Enric Pi

Personal information
- Full name: Enric Pi Solà
- Date of birth: 20 May 1983 (age 42)
- Place of birth: Granollers, Spain
- Height: 1.89 m (6 ft 2 in)
- Position(s): Winger

Youth career
- 1991–2002: Granollers

Senior career*
- Years: Team / Apps / (Gls)
- 2000–2002: Granollers / 24 / (8)
- 2002–2005: Mallorca B / 100 / (21)
- 2005: Cartagena / 2 / (0)
- 2005–2006: Sant Andreu / 14 / (0)
- 2006–2007: Lanzarote / 9 / (1)
- 2007: Premià / 19 / (4)
- 2007–2008: Europa / 35 / (12)
- 2008–2009: Reus / 32 / (6)
- 2009–2011: Teruel / 67 / (15)
- 2011–2015: Llagostera / 114 / (23)
- 2016–2017: Badalona / 20 / (1)
- 2017–2018: Granollers / 12 / (0)
- 2018–2019: Sant Julià / 40 / (14)
- 2019–2022: Santa Coloma / 39 / (7)

= Enric Pi =

Spanish footballer

Enric Pi Solà (born 20 May 1983) is a Spanish former professional footballer who played as a left winger.

==Club career==
Born in Granollers, Barcelona, Catalonia, Pi made his senior debut with lowly EC Granollers on 11 March 2001, in the regional leagues. In the 2002 summer he moved to RCD Mallorca's reserves in Segunda División B. He appeared regularly for the Balearics, being also called up with the main squad in a 1–2 La Liga away loss against Racing de Santander, but remaining unused.

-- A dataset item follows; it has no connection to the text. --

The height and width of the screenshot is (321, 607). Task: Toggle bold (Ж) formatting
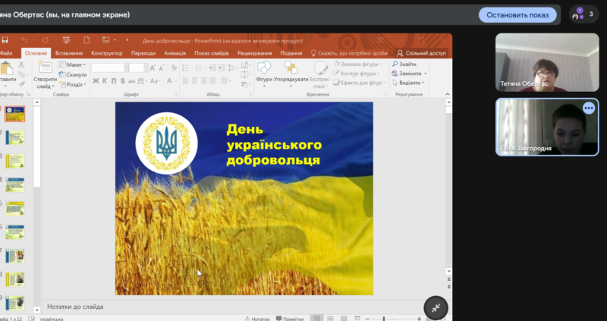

Pi continued to appear in the third level but also in Tercera División in the following years, representing FC Cartagena, UE Sant Andreu, UD Lanzarote, CE Premià, CE Europa, CF Reus Deportiu, CD Teruel and UE Llagostera. With the latter he achieved a promotion to Segunda División in the end of the 2013–14 campaign, appearing in 35 matches and scoring a career-best 12 goals.

On 10 September 2014, aged 31, Pi played his first match as a professional, starting in a 0–2 away loss against Real Betis for the season's Copa del Rey.